▸ **ACTION ITEM**:
Select the lines below containing the word "http".

*** DATA FOR THIS EXERCISE ***

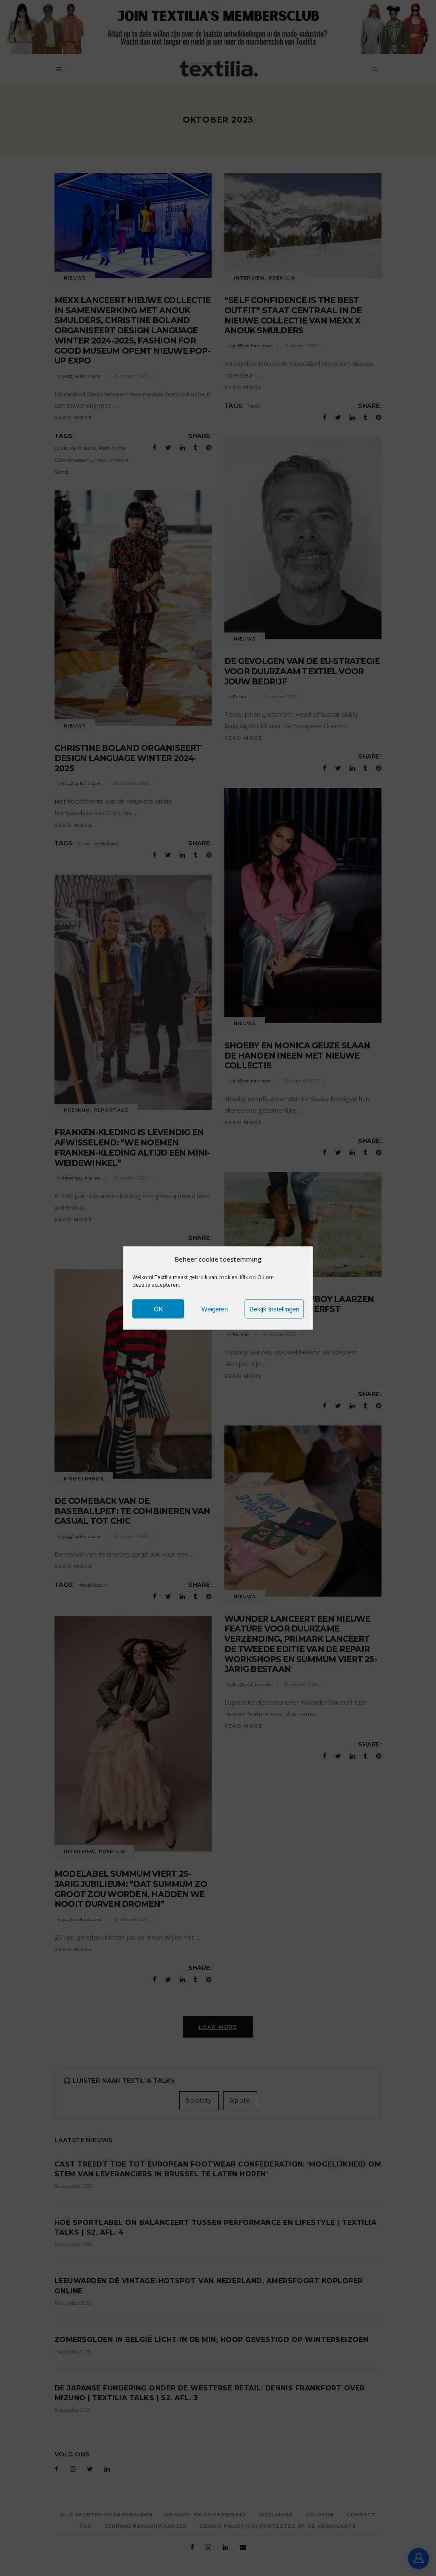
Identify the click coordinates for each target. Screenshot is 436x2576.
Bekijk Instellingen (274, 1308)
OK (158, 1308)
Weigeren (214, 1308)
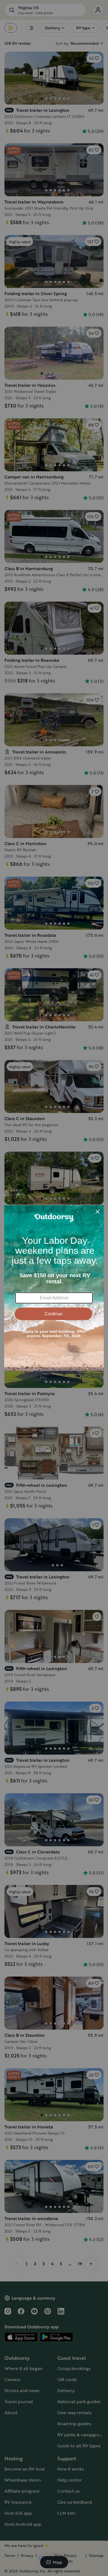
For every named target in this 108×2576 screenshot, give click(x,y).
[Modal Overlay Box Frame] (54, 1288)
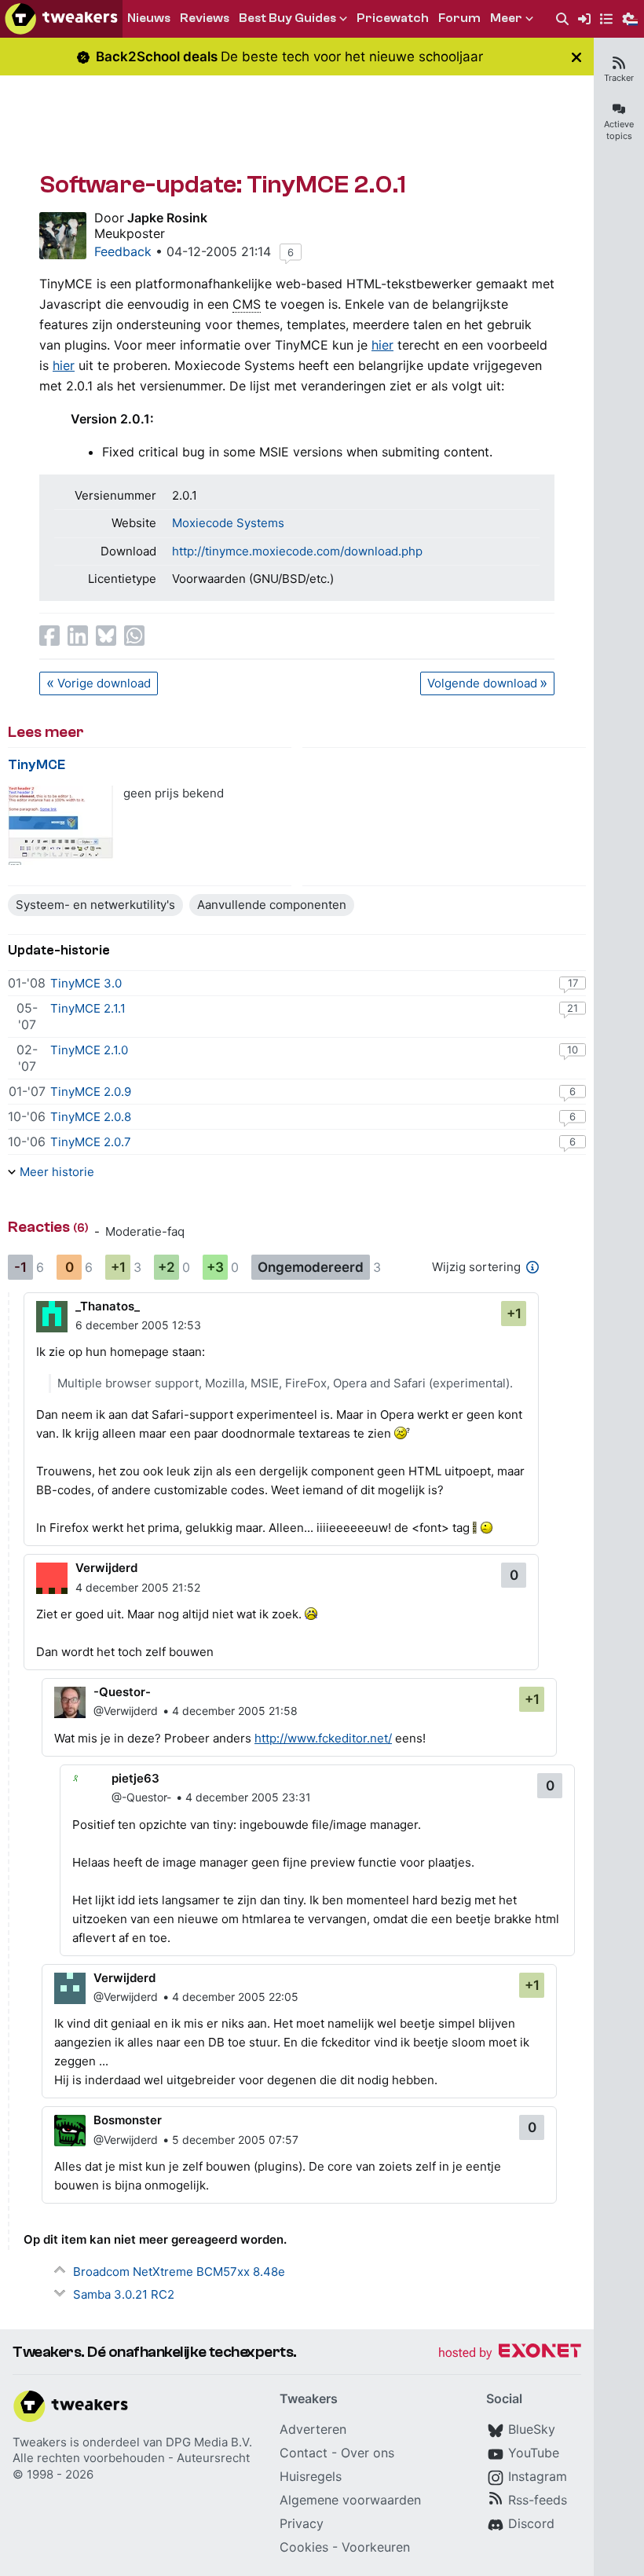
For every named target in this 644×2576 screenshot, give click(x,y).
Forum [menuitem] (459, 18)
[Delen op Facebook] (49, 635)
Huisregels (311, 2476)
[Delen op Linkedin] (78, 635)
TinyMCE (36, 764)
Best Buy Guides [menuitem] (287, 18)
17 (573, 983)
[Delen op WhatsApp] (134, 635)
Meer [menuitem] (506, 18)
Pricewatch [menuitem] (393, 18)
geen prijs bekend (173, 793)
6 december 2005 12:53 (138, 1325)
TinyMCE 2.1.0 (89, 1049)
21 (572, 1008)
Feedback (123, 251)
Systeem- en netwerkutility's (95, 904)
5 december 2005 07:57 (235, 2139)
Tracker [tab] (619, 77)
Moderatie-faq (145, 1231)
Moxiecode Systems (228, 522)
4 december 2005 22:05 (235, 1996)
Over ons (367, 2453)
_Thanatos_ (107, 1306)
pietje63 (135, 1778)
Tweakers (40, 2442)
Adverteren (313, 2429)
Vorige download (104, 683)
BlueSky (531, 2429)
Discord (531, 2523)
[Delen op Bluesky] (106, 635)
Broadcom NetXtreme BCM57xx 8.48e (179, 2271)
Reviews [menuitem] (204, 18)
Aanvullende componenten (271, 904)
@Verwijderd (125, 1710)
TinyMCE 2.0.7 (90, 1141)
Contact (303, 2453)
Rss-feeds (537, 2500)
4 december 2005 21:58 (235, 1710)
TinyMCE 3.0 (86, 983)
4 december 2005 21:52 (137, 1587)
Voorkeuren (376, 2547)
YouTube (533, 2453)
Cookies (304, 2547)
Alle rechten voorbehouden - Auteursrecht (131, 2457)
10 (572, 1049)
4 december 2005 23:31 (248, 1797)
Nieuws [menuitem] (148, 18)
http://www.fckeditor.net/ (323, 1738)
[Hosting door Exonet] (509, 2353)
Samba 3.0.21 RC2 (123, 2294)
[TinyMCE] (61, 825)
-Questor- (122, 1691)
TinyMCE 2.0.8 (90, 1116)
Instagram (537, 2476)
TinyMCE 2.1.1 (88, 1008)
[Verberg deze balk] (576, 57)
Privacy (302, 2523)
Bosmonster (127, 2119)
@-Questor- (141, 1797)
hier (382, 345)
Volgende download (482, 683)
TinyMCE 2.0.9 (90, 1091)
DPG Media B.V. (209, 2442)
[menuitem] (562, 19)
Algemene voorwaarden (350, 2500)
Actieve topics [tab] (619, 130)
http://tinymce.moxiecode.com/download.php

*** End of DATA FOR THIS EXERCISE ***

▸ **EXERCISE OUTPUT**:
http://www.fckeditor.net/ (323, 1738)
http://tinymce.moxiecode.com/download.php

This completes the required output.